Written on Thursday, June 15, 2006 by Gemini
One area where SOA has been gaining ground is in its power as a mechanism for defining business services and operating models and thus provide a structure for IT to deliver against the actual business requirements and adapt in a similar way to the business. The purpose of using SOA as a business mapping tool is to ensure that the services created properly represent the business view and are not just what technologists think the business services should be. Within this area, the first SOA method was announced in 2004 Service-oriented Modeling and Architecture (SOMA).
Since then the work has moved towards greater standardisation, paticularly within the OASIS standards group paticularly the SOA Adoption Blueprints group, recently this has included the contribution of an open methodology for Service Architecture which focuses on the business service part of the process. All of these approaches take a fundamentally structured approach to SOA, focusing on the Services and Architecture elements and leaving implementation to the more technically focused standards.
SOA design and development
The modeling and design methodology for SOA applications has become known by the terms service-oriented analysis and design and SODA. The SOA functions as much as a software development framework as it does as a delivery framework. In order for a SOA environment to operate successfully, software developers need to orient themselves to its mindset of creating common services which clients or middleware then orchestrate to implement processes.
Development of systems using the SOA requires a commitment to this model in terms of planning, tools, and infrastructure. When most people speak of a service-oriented architecture, they speak of a set of services residing on the Internet or an intranet using "Web services." A set of standards exists which generally feature in all discussions of Web services. These standards include the following:
- HTTP (or HTTPS)
Enterprise architects believe that SOAs help businesses respond more quickly and cost-effectively to the changing market conditions they may face by promoting reuse of existing IT assets rather than more time consuming and costly reinvention.

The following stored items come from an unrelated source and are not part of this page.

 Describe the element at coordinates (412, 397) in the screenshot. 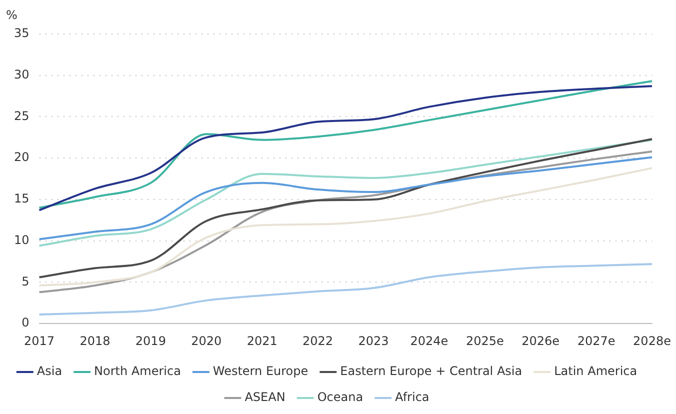

I see `legend-label: Africa` at that location.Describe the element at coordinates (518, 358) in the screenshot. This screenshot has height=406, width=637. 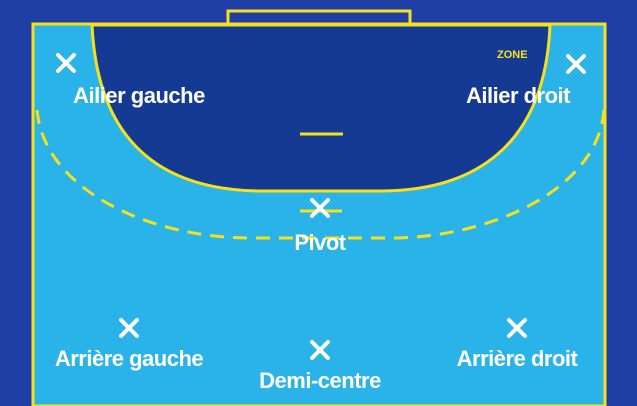
I see `label-arriere-droit: Arrière droit` at that location.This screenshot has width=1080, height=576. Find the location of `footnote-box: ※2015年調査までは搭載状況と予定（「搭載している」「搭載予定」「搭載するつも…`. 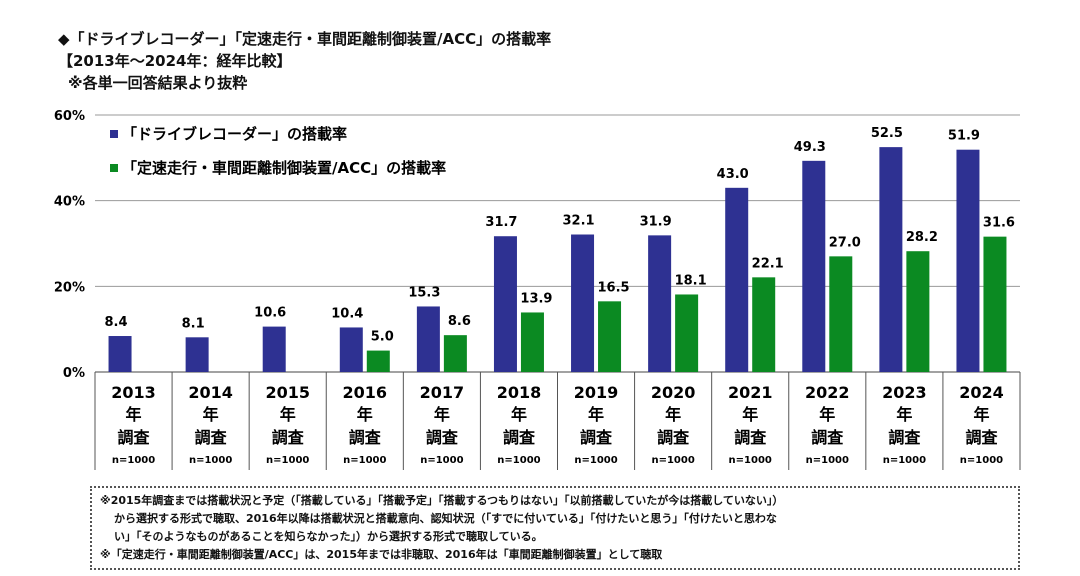

footnote-box: ※2015年調査までは搭載状況と予定（「搭載している」「搭載予定」「搭載するつも… is located at coordinates (555, 528).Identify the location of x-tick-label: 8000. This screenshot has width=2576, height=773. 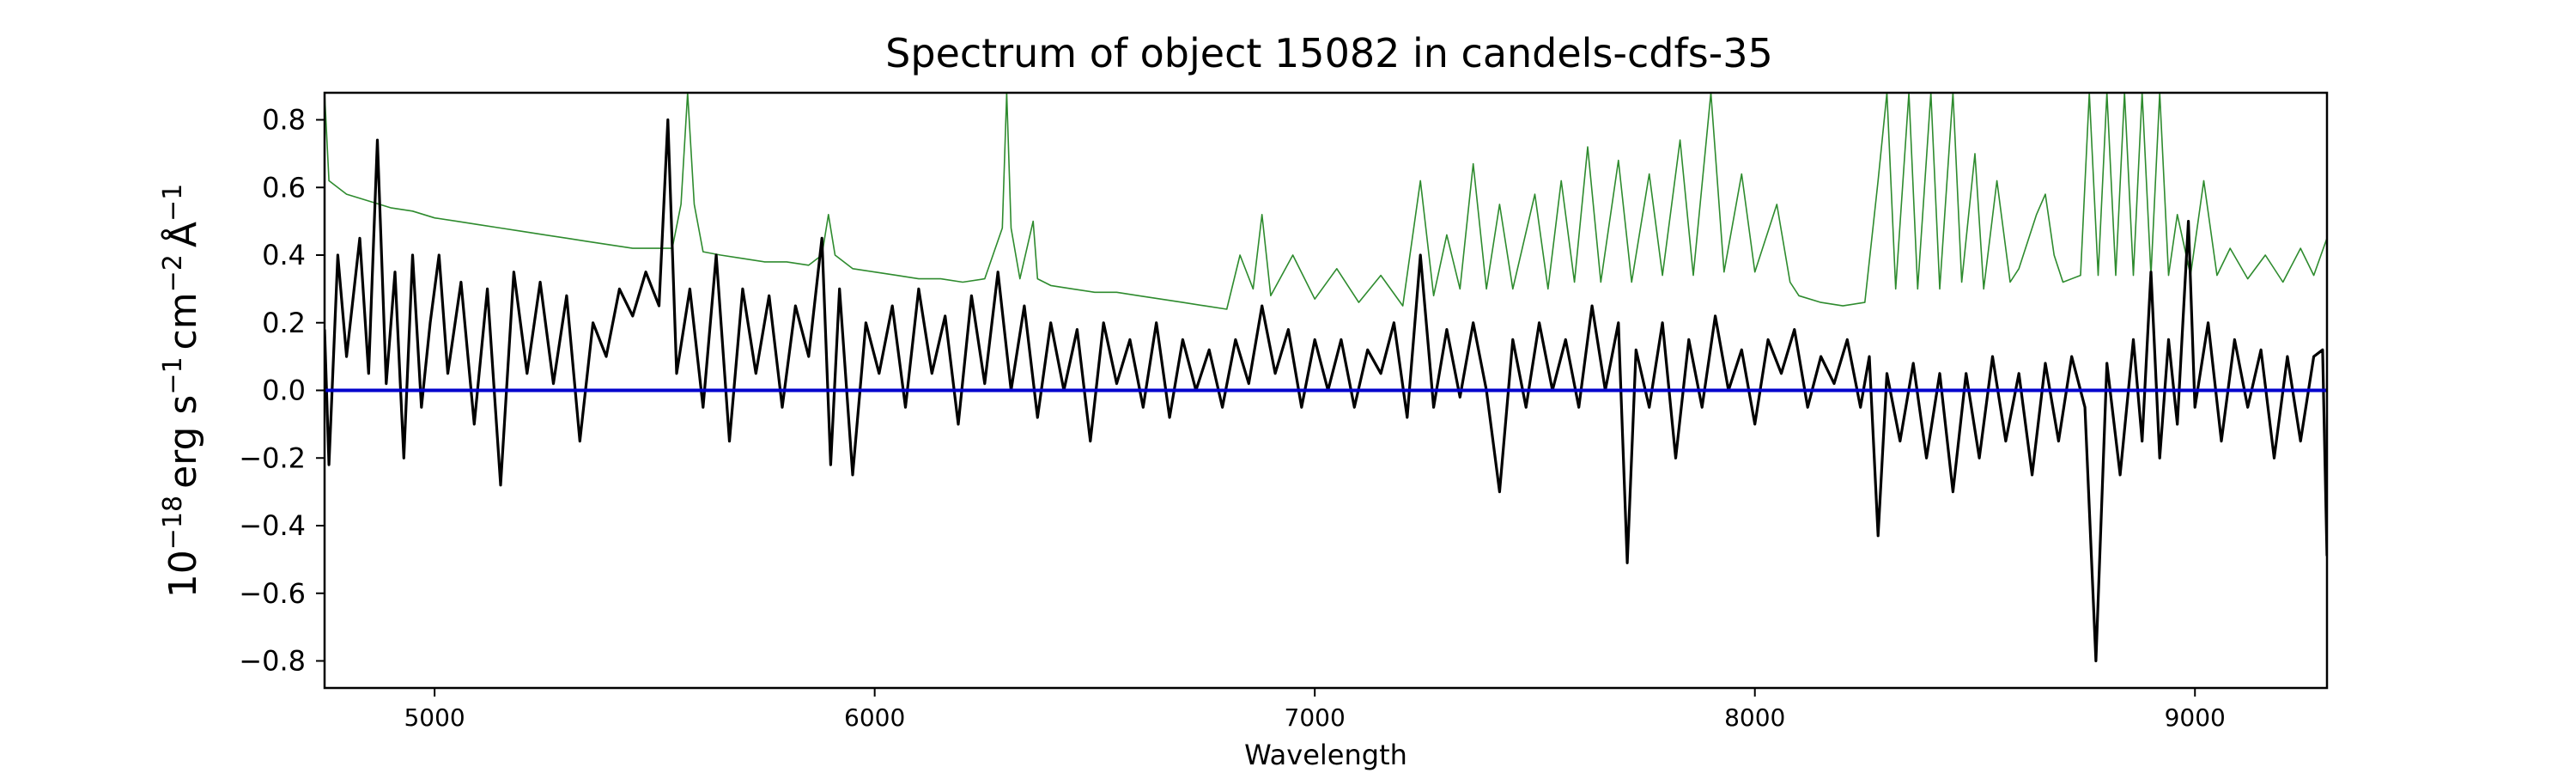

In some respects, SOA can be considered an evolution in architecture, not a revolution. It captures many of best practices or actual use of the architectures that came before it. To talk in terms of a service-oriented architecture provides a good framework from which to build the dynamic solutions required today. In communications systems, for example, there has been little deployment in recent years of solutions that use truly static bindings to talk to other equipment in the network, but by formally embracing a SOA approach, solutions are better positioned to stress the importance of well-defined, highly interoperable interfaces. This should greatly decrease integration costs and allow for much more dynamic solutions to be deployed.